11 Agosto 2016
18:24

Scoperta la firma genetica all’origine dell’Alzheimer

I ricercatori hanno scoperto in quali parti del cervello di origina l’Alzheimer e perché, questo aiuterà allo sviluppo di trattamenti preventivi nei soggetti sani prima ancora dell’insorgere dei sintomi.
A cura di Zeina Ayache

I ricercatori della University of Cambridge hanno scoperto la firma genetica presente nei cervelli sani che precede il diffondersi dell'Alzheimer negli anni a venire. In pratica, gli scienziati avrebbero scoperto un modo per trovare le origini molecolari di questa malattia e potrebbero, un giorno, sviluppare un trattamento preventivo per i soggetti potenzialmente a rischio prima ancora della presenza dei sintomi.
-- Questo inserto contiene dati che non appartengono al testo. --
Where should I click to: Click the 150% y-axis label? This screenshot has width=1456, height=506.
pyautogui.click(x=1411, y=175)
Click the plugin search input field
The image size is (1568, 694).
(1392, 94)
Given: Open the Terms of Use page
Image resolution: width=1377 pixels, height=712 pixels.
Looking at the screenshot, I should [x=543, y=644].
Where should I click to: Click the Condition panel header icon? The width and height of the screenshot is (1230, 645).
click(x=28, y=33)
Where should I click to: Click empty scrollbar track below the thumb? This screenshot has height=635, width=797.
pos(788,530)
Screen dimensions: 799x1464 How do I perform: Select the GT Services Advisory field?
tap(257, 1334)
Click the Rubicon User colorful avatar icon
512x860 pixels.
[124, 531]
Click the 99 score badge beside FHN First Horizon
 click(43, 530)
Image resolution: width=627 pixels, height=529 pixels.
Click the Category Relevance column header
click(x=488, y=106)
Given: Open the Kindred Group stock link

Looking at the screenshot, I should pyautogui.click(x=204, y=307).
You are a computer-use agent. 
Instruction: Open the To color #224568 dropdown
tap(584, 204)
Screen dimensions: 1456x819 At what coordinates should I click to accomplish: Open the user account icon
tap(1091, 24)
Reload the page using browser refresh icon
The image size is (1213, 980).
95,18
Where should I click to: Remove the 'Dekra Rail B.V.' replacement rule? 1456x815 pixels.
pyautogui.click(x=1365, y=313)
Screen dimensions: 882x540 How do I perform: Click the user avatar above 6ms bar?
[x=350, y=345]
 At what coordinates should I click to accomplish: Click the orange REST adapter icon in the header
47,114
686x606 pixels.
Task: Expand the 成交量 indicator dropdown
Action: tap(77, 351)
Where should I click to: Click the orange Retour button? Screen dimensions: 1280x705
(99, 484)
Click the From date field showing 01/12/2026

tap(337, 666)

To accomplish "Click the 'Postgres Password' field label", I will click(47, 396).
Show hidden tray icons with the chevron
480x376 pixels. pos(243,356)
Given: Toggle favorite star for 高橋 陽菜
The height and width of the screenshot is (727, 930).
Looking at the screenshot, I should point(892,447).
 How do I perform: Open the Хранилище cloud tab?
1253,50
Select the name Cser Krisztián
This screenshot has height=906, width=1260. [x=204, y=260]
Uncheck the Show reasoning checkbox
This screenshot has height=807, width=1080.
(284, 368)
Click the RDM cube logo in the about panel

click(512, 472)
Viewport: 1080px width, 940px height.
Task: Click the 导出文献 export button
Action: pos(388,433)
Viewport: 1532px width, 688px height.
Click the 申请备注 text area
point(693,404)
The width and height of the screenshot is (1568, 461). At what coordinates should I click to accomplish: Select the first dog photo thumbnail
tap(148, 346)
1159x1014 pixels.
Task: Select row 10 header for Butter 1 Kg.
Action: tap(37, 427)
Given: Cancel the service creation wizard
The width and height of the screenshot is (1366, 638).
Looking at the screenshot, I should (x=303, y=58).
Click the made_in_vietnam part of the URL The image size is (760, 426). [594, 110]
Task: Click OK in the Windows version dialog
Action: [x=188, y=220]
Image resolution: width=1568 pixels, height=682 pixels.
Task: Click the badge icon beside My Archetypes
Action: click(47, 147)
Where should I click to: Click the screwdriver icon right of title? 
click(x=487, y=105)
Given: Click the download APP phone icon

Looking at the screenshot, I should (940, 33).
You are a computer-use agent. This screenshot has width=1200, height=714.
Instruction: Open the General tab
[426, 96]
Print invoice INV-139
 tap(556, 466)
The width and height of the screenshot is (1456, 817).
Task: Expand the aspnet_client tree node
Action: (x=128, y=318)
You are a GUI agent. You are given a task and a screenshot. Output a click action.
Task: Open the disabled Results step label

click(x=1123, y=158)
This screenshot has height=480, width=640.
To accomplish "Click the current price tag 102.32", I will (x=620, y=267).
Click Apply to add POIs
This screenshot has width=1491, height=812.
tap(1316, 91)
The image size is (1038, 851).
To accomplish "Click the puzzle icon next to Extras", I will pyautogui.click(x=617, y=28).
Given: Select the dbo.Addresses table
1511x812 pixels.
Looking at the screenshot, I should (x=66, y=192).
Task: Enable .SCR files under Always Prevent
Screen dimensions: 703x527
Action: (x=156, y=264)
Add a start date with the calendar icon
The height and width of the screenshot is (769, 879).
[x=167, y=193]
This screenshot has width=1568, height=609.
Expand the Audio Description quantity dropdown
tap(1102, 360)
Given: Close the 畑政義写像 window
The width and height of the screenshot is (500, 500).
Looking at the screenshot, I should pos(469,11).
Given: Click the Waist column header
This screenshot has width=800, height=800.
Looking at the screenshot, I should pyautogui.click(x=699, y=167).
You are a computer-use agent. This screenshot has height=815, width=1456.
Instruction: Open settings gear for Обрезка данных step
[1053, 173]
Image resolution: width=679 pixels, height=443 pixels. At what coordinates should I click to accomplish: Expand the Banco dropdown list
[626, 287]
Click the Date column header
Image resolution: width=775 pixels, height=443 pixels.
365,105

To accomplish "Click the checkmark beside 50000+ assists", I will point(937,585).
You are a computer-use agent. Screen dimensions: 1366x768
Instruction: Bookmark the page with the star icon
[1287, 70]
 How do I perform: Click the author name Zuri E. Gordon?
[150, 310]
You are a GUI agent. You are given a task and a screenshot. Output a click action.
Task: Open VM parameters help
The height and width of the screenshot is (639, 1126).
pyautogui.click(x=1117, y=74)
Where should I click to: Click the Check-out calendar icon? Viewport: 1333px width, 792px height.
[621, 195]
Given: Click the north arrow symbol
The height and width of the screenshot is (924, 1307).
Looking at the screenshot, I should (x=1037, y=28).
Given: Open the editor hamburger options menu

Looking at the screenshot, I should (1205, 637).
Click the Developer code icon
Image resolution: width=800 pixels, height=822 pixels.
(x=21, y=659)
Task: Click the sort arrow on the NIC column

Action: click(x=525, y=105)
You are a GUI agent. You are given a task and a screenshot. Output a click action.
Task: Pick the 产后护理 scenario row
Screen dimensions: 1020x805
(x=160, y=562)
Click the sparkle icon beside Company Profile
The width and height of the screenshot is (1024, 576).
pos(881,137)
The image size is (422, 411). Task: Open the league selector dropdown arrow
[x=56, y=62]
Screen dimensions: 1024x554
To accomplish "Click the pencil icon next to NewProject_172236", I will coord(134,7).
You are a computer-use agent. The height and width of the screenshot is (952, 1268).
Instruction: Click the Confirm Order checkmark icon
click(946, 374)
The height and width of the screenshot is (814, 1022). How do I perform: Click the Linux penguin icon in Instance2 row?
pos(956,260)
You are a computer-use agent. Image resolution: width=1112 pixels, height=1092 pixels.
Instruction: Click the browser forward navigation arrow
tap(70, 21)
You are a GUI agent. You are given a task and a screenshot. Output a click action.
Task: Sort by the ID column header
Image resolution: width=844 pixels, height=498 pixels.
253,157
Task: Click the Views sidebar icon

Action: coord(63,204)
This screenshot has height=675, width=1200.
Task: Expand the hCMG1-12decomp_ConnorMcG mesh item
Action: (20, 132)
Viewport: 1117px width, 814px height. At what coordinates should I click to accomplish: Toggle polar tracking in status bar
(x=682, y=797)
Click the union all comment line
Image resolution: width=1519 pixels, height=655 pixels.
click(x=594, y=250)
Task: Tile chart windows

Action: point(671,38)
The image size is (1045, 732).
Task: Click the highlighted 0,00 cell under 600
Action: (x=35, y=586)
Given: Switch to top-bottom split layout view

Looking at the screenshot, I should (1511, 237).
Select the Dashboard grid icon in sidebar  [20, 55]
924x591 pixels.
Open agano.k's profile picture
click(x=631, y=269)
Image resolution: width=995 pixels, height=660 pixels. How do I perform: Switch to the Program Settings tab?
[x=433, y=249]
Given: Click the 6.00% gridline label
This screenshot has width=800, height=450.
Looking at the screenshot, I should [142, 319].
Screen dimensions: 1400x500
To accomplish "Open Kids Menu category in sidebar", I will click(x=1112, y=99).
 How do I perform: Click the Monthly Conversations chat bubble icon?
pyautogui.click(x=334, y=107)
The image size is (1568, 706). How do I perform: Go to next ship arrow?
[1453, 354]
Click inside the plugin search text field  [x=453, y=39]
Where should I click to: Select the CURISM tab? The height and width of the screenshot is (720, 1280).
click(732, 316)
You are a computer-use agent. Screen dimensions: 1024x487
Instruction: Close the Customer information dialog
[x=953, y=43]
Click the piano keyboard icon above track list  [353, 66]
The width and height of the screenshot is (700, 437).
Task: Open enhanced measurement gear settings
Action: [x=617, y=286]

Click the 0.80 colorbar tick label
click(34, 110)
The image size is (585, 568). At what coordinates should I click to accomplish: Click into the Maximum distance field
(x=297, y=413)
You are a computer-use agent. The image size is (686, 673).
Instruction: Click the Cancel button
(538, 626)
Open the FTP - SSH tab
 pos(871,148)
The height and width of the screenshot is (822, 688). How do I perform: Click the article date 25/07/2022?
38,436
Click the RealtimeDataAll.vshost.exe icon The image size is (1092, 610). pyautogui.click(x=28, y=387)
Lo studio, intitolato “A protein homeostasis signature in healthy brains recapitulates tissue vulnerability to Alzheimer’s disease”, è stato pubblicato su Science Advances.

Per riuscirci, gli scienziati hanno deciso di analizzare non tanto i cervelli malati, quanto quelli sani, in totale 500, e sono riusciti ad identificare un gruppo di geni nella regione dell'organo di solito più colpita dall'Alzheimer. I ricercatori hanno così scoperto che queste parti del cervello sono così vulnerabili perché qui il meccanismo di difesa che si instaura contro le proteine, che in parte è responsabile della malattia, è più debole. Stiamo parlando degli accumuli di proteine che formano le placche amiloidi tipiche in chi soffre di questa malattia. Questo significa che le persone sane portatrici di questa specifica firma genetica sono più a rischio, rispetto a chi non ce l'ha, di sviluppare l'Alzheimer nel corso della vita.

Sono anni che gli studiosi cercano di comprendere come mai alcune aree del cervello siano più soggette di altre alla malattia perché solo così è possibile capire come intervenire prevenendone l'insorgenza. Ma non è tutto. Quanto scoperto dai ricercatori potrebbe aiutare ad intervenire su altre malattie come la SLA e il Parkinson.

Speriamo dunque che quanto scoperto possa aiutare i ricercatori a trovare davvero una cura preventiva per questa malattia che colpisce, nel mondo, circa 30 milioni di persone e che, secondo le stime, ne colpirà 160 milioni entro il 2050.